Oxygenation of Earth's surface is deeply linked to evolution of life. Independent evidence suggests that the Earth's atmospheric oxidation state is increased in two steps: (1) from 2,400 to 2,300 million years ago, and (2) around 600 million years ago (Holland, 2002; Holland, 2006). In contrast, the ocean was mostly reducing during the Archean, whereas the Phanerozoic was as oxygenated as it is now. Compared with Archean and Phanerozoic time, the redox status of middle Proterozoic (1.8-1 billion years ago) ocean remains little known. Canfield considered that the middle Proterozoic deep ocean was globally sulfidic condition (Canfield, 1998). On the other hand, Planavsky and others considered that deep-ocean was globally iron-rich anoxic condition, and sulfidic conditions are restricted to biologically productive ocean margin and restricted marginal basin (Planavsky et al., 2011).
Here we show iron isotope analysis of individual pyrite grains and whole rock carbon/nitrogen isotope analyses of middle Proterozoic sediments, mainly mudstones and black shales, from four drillcore samples (Mount Young 2, McArthur River 2, Urapunga 4 and 5) in McArthur Basin, Northern Australia.

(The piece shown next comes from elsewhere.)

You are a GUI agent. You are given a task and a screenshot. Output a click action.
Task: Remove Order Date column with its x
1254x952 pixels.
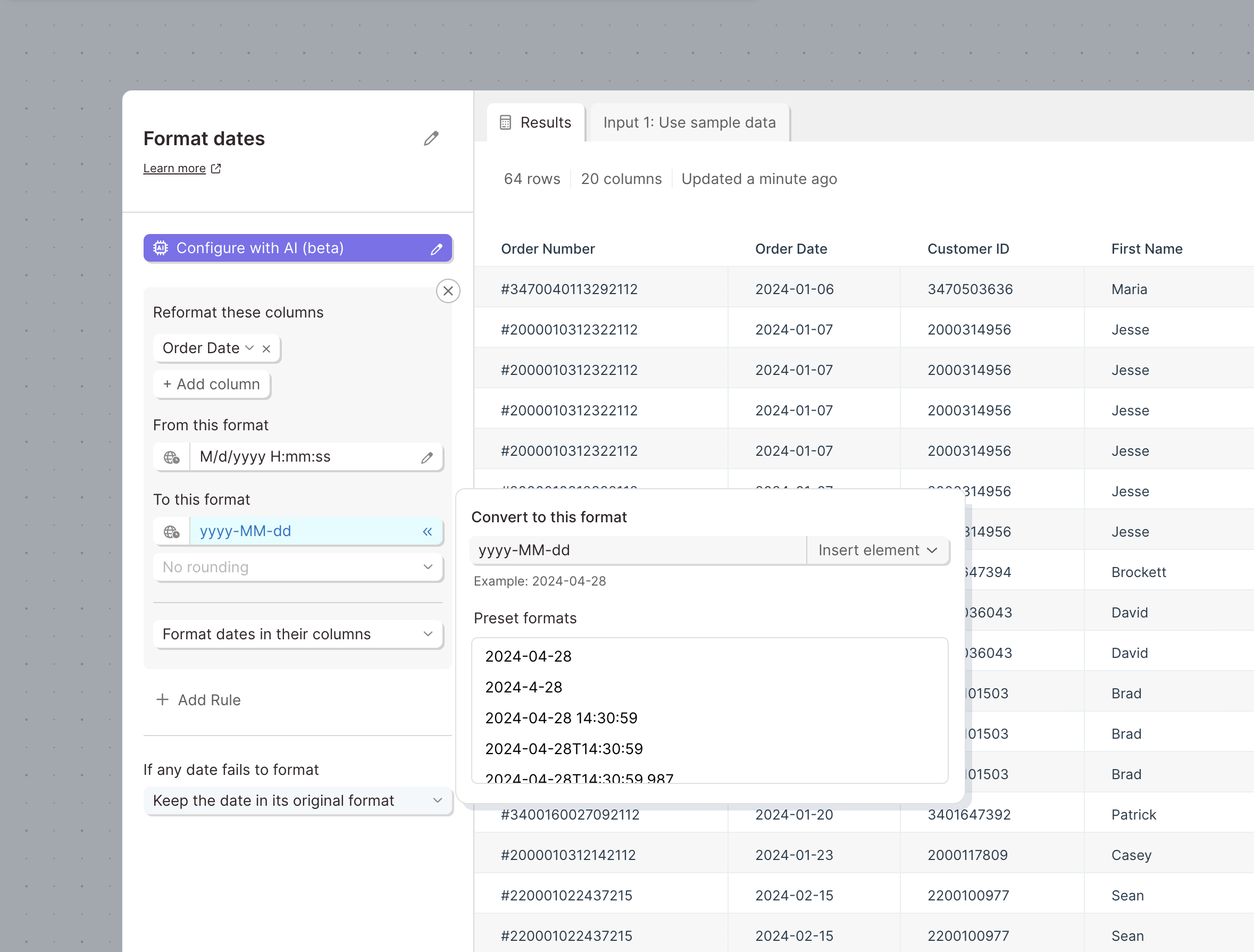(266, 349)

Pyrites from the Wollogorang Formation of the Tawallah Group show the wide variation of δ⁵⁶Fe values from -2 to +2 ‰. It suggests that the occurrence of partial oxidation, so their depositional environment of the Wollogorang Formation was ferruginous condition. δ¹⁵N_TN values of the black shale in the Wollogorang and Barney Creek formations are from +4 to +7 ‰, relatively high values. The high δ¹⁵N_TN values suggest the occurrence of partial denitrification in the water-column. δ¹⁵N_TN values of black shale in the Wollogorang and Barney Creek Formations suggested that middle proterozoic sulfidic condition did not persist for long periods as previous studies insisted.